EXERCISE REQUIREMENTS: Can you repeat the lines from the one containing "You are a computer-use agent. The" up to and including the one containing "This screenshot has height=752, width=1568.", with the pictures left out?

MATERIAL:
* BEGIN *
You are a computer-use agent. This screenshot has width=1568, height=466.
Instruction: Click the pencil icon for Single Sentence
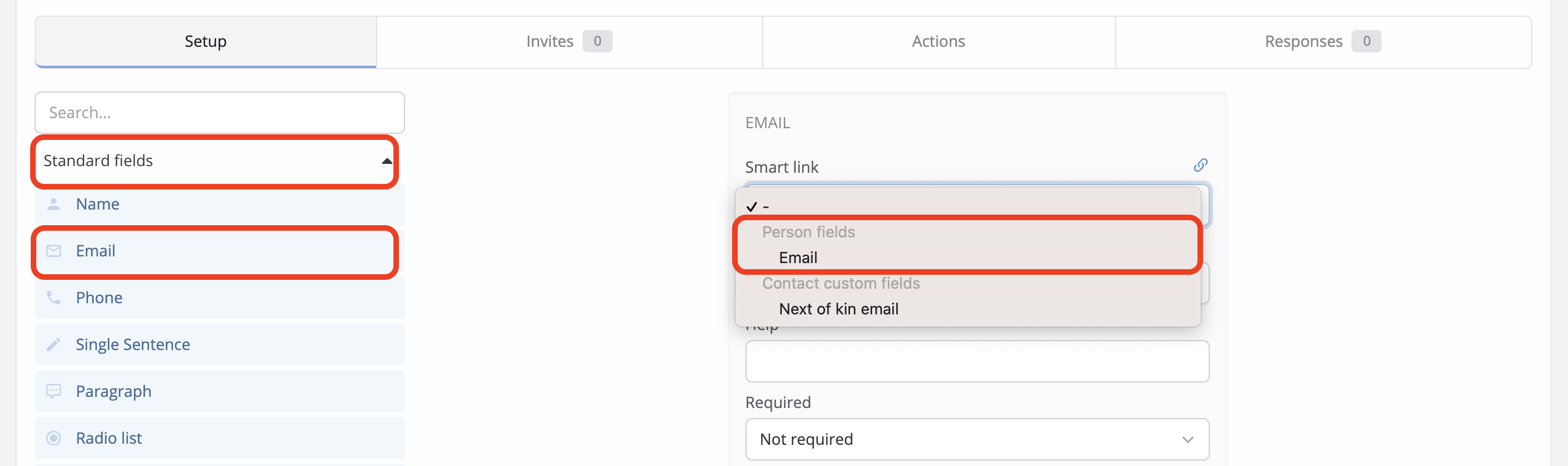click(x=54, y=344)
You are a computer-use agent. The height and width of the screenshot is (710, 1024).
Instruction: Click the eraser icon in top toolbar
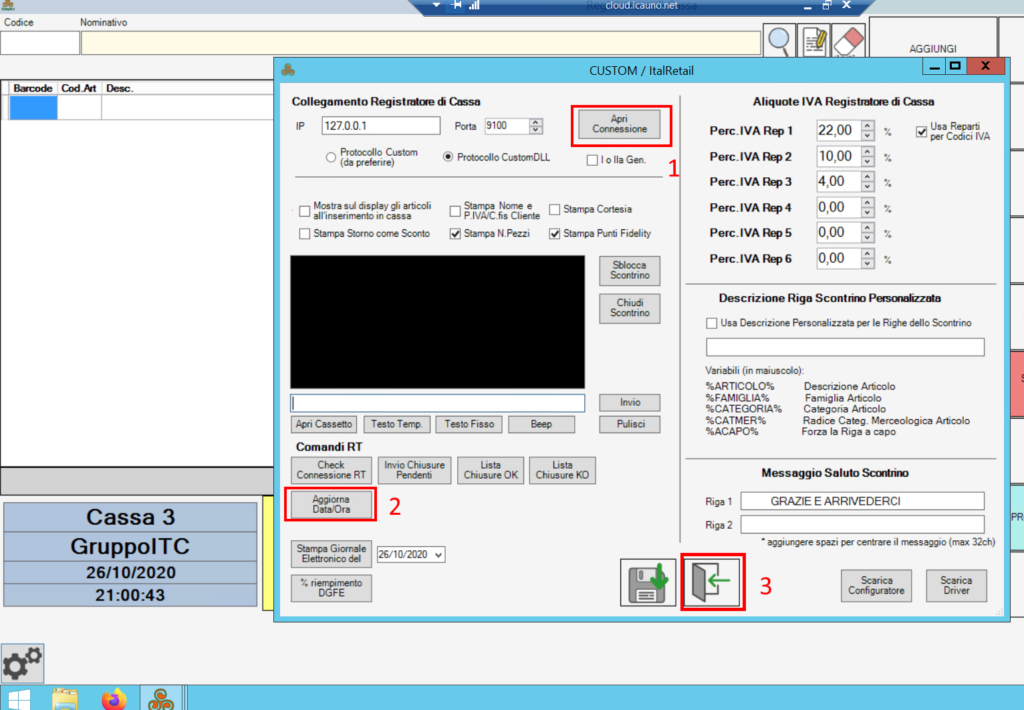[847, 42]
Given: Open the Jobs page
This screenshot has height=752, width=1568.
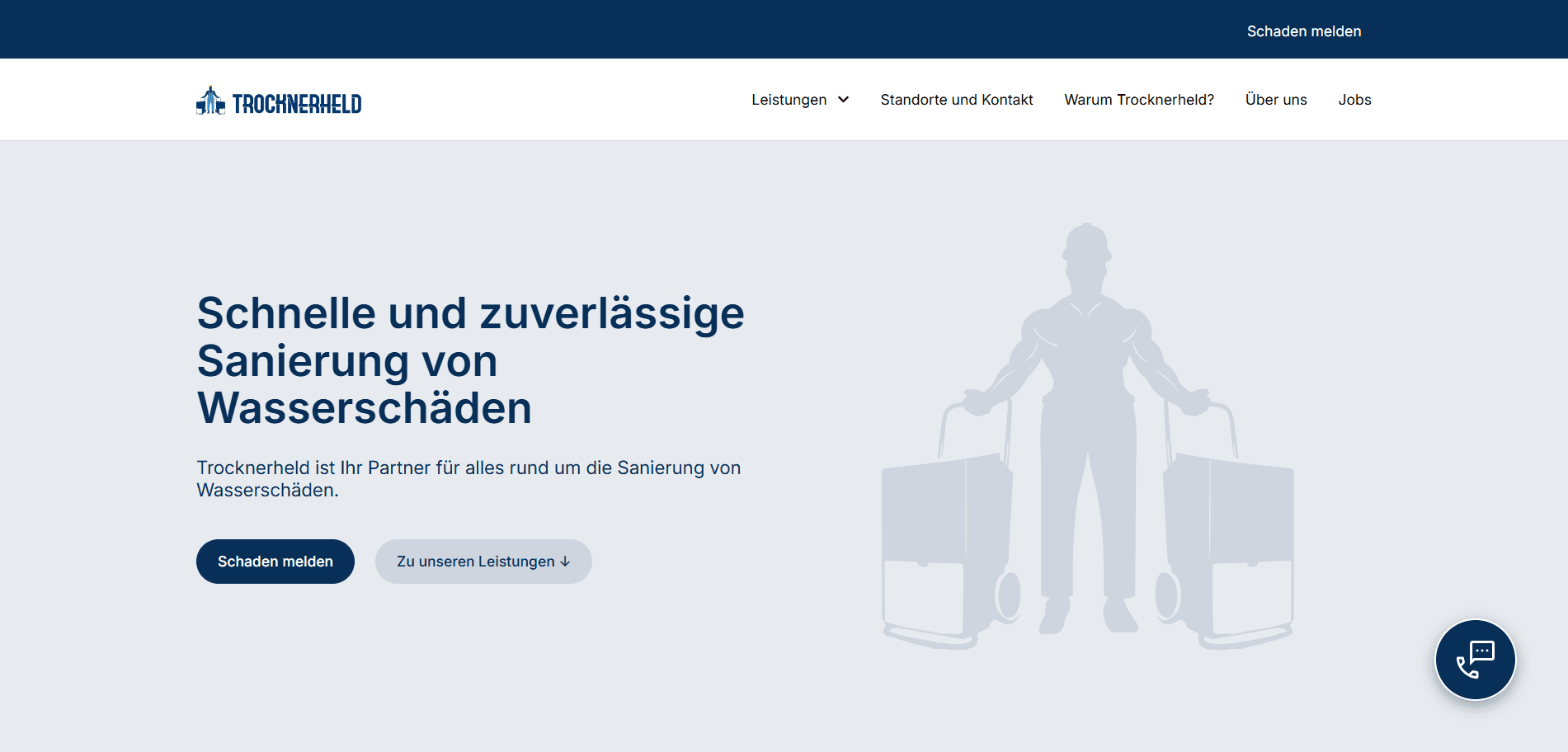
* END *
* BEGIN *
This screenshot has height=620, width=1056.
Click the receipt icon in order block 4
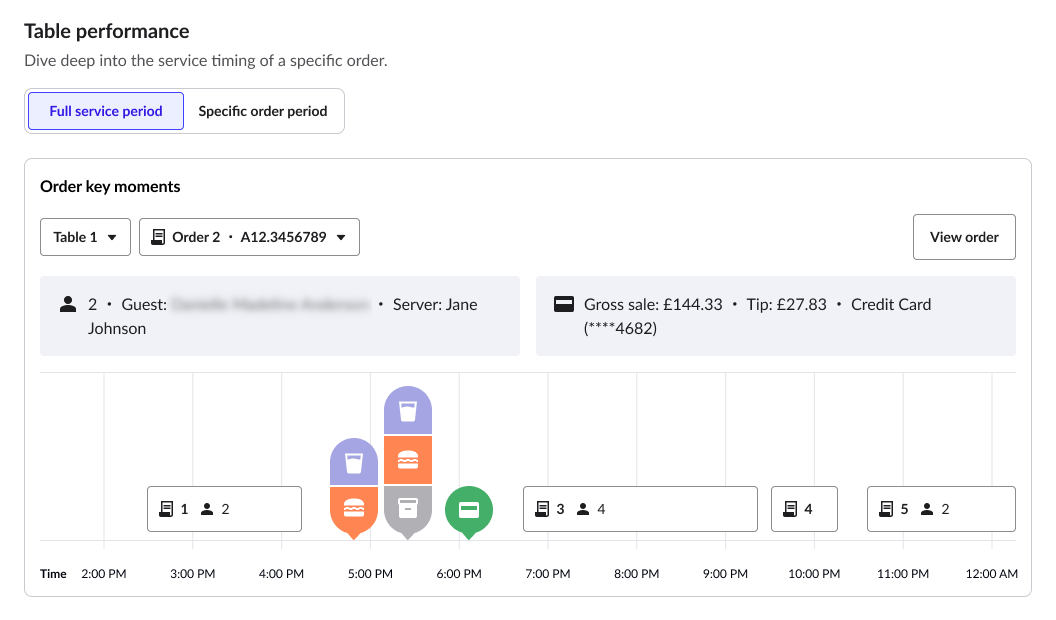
* END *
* BEGIN *
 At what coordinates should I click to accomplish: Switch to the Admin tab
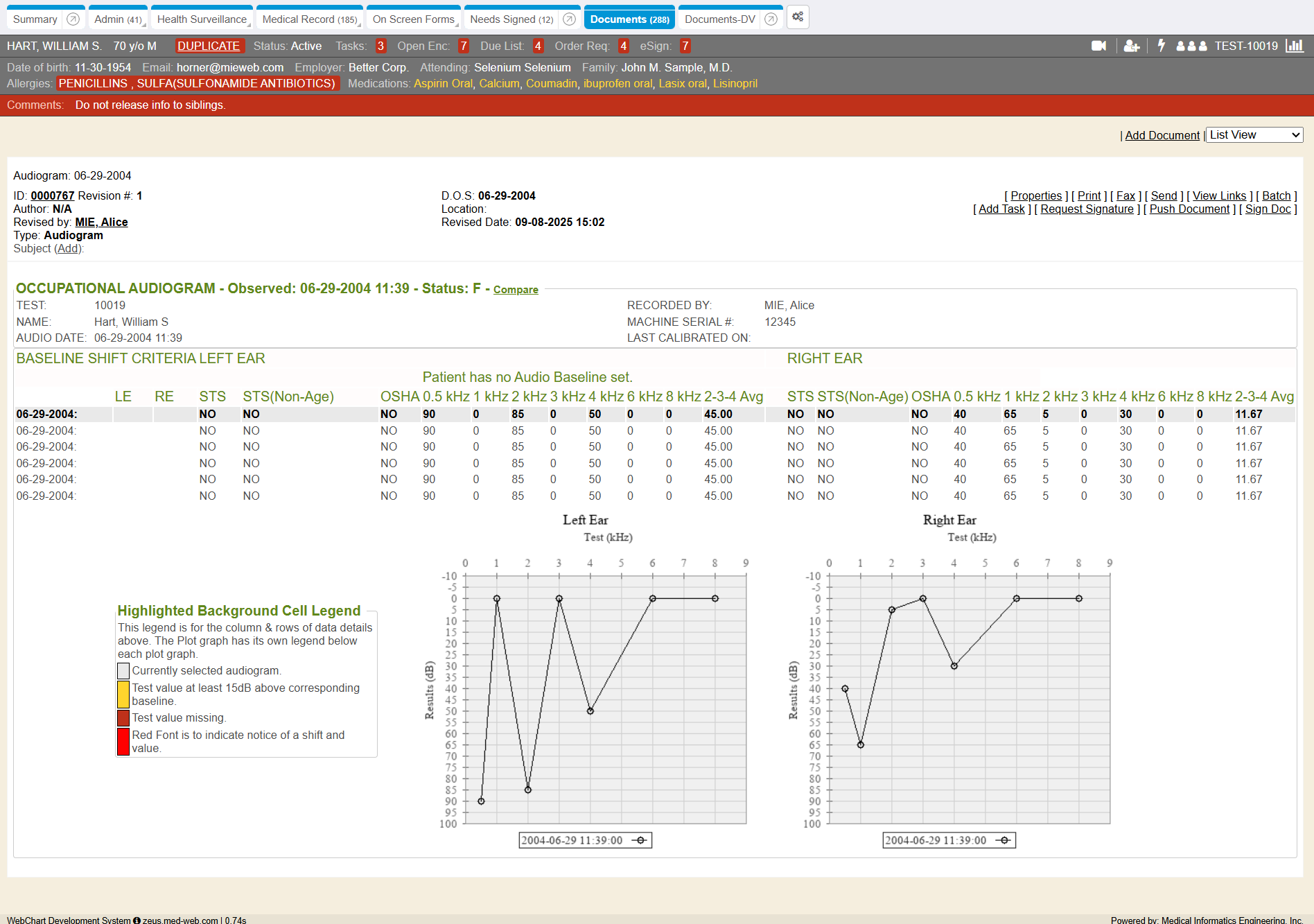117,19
* END *
FULL SOLUTION:
You are a computer-use agent. The height and width of the screenshot is (710, 1024).
Instruction: Click the eraser icon in top toolbar
[847, 42]
Given: Open the Jobs page
This screenshot has height=752, width=1568.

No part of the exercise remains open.